Earlier today, Ludovic Courtès asked these questions on Mastodon:
Are npm/crates.io just a different approach to distributing software, compared to Linux distros?
Or is there something more fundamental about their approach, how it affects user/developer relations, and how if affects user autonomy?
My take on these questions is that to me there are two fundamental differences:
1) npm/crates.io/LuaRocks (language package managers) are package managers for programmers. They ship primarily modules/libraries; apt/rpm/etc (system package managers) are package managers for end-users. I don’t expect a non-programmer to ever use cargo but I expect a Ubuntu user to use apt (even if via a GUI).
2) language package managers cut the “middleman” and allow module/library devs to make them available to other devs right away, without someone like a Debian developer having to deem them relevant/ready enough for packaging.
The fact that there is no curation is a feature for language package managers, just like the fact that there is curation is a feature for system package managers.
The reason why system package managers are curated is for end-user protection. The reason why language package managers are not curated is to provide developer autonomy. There is a wide gradient between these two things.
If as a developer you put too many hurdles between me and the library I want to use in the name of “protecting” me, I’m gonna skip your package manager and just fetch my dependencies from the upstream source.
For end-users just trying to keep their browser up-to-date, I understand the story is completely different.
There are other practical reasons why developers use language-specific package managers, of course. One of them is dealing with dependency versioning. By having per-project trees (think of node_modules in npm), each project can define their own dependency versions, regardless of what is available system-wide (if it is available at all). This is something that happens in practice, but that is not necessarily a fundamental design difference between language and system manager. In our 2019 paper we discussed alternatives, but the approaches we suggested there are not the general state of the world today.
An aside: when talking about projects adopting or not certain package managers, one needs to keep an eye for the motivations. I’ve seen questionable arguments from companies keeping packages away from community repos (for example, to retain control over download metrics). But in my experience, I’ve only ever seen this happening to system package managers, but never to language package managers, which just seem to reiterate how different these two universes are.
In an ideal world, system package managers and language package managers would be able to cross-reference each other to avoid the duplication of packaging work we see everywhere. This is something we talked about in the paper linked above. In fact, I’ve been trying to preach the gospel of cross-language links across ecosystems since at least… *checks git, or rather, cvs history*… 2003.

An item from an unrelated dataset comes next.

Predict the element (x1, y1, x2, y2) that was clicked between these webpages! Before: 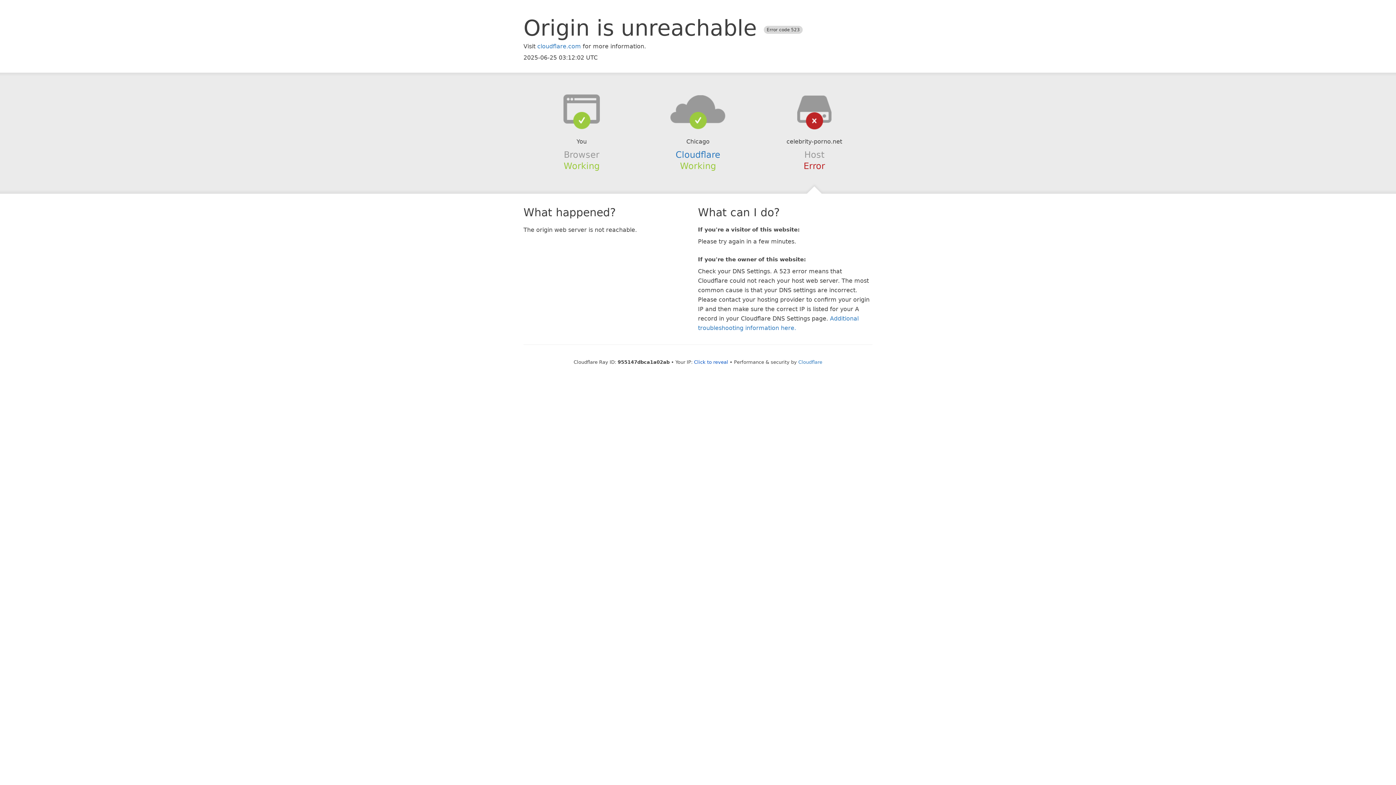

I’m as sympathetic to the ideal as they come, but the reality is that we need to deal with these two universes for now (…for a significant definition of “now”).
Amidst the lively debate in Mastodon, my friend Julio brought up the elephant in the room:
(puts Diogenes beard):
“Docker.”
…to which I can only nod my head in agreement and say: the success of Docker is the developer world’s tacit acknowledgement that package management has failed.
(For anyone else reading this tongue-in-cheek comment without further context: I have authored two package managers, both in the language side and distro side of the game. If that remark feels excessive, just s/has failed/is hard/, but my point still stands.)
Don’t get me wrong, package management has evolved greatly over the years, but as a community we’re still understanding it. There are two very different things that are both called package managers, and they serve different purposes. Another world is possible, but it will take a lot of gradual change, and “if only everyone would adopt my package manager where everything works” is not a solution (that applies to people living inside the bubble of their own language ecosystem as well!). Age has turned me from a revolutionary into a reformist.